The rate-hike cycle to battle inflation was brutal for small-cap stocks in 2022. But it didn’t get much better for the next two years. Though the Russell 2000 index climbed, its relative strength vs. the S&P 500 left a lot to be desired.
But that changed this summer.
Small-Cap Stocks Start To Outperform
After a number of false starts and trends that didn’t last, we still looked at the iShares Russell 2000 ETF (IWM) with interest. Small-cap stocks have a history of outperforming the S&P 500 so we were looking for evidence that the underperformance drought was ending.
On Aug. 12, IWM finally broke out from its long cup-with-handle pattern (1). Not only did it break out, it outperformed strongly on the day. While the Nasdaq composite and S&P 500 were up 1.39% and 1.13%, respectively, the Russell 2000 and IWM shot up 2.97%.
We used a pullback a couple of days later as an entry on IBD’s SwingTrader product (2) but then exited quickly after not getting any traction (3). But again, the small-cap stocks weren’t forgotten. The next day saw support at the 21-day line and we used the upside reversal to get back into the IWM (4).
The persistence paid off. A couple days later saw a stunning 3.92% rise for the small-cap stocks ETF (5) giving us a chance to increase our weighting in the stock since we had a lower initial entry.
Trading Around A Core Position
When you have conviction in a position there are a couple of ways to give it preferential treatment. One is with a larger position size. The other is with an extended time horizon for the trade.

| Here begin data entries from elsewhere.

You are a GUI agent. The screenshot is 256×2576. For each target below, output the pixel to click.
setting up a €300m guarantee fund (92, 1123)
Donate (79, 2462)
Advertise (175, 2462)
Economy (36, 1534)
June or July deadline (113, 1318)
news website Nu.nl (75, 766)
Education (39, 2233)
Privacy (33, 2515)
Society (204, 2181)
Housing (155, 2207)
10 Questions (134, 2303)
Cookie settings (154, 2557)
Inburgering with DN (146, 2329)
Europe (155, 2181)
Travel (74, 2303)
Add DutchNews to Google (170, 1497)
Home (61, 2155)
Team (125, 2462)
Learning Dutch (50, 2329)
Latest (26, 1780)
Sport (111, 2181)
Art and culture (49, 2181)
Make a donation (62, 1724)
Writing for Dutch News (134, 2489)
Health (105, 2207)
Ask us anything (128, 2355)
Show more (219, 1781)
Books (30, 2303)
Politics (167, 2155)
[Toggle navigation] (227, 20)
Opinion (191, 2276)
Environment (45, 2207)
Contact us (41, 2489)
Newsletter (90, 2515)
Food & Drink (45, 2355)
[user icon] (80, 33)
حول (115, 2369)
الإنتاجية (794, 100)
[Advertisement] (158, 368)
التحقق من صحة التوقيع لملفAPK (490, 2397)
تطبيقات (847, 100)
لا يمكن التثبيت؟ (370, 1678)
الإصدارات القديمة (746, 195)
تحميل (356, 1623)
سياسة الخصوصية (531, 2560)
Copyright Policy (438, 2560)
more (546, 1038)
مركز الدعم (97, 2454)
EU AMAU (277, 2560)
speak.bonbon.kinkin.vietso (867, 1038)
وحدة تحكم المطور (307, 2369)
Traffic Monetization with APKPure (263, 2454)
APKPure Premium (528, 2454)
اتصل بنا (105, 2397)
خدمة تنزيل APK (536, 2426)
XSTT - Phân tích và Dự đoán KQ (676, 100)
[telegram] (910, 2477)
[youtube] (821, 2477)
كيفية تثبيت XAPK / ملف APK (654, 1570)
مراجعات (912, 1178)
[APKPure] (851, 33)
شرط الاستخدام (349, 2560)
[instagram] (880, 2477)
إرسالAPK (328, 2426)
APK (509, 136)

While SwingTrader does focus on short-term trades usually measured in days or weeks, a well-timed entry can extend that time frame up to a few months. But sticking with a larger position size over time can be more difficult. Even mild pullbacks hit hard when the size is larger. Trading around a core position can help reduce the drawdowns by scaling back either into strength or the first whiff of weakness.
A test of the 10-day line average along the way (6) led to some quick selling but then as the small-cap stocks ETF righted itself, we added the position back (7).
Some sells on weakness can be frustrating. Especially if there is an upside reversal on the day after shares are sold (8). It’s worth remembering that the sell often has the goal to reduce drawdowns. You’re protecting yourself from the cases when things get worse and sacrificing some gains for when the upside reversals come.
Is The Move In Small-Cap Stocks Over?
The weakness of last Friday put us all in cash and that included our IWM position (9). While our expectation following such moves is for sideways action as a base case, we have to be prepared to be wrong.
That’s why we reentered the small-cap ETF when it showed a sharp rebound (10). The relative strength was remarkable as IWM cleared last Friday’s high where most other indexes were still trading between the highs and lows of last Friday.
But the power didn’t last. As IWM took a hit on Thursday (11), we exited the position. While we’re open to being wrong on our assessment of choppiness on a short-term basis, we don’t want to fight that instinct when the market proves us right.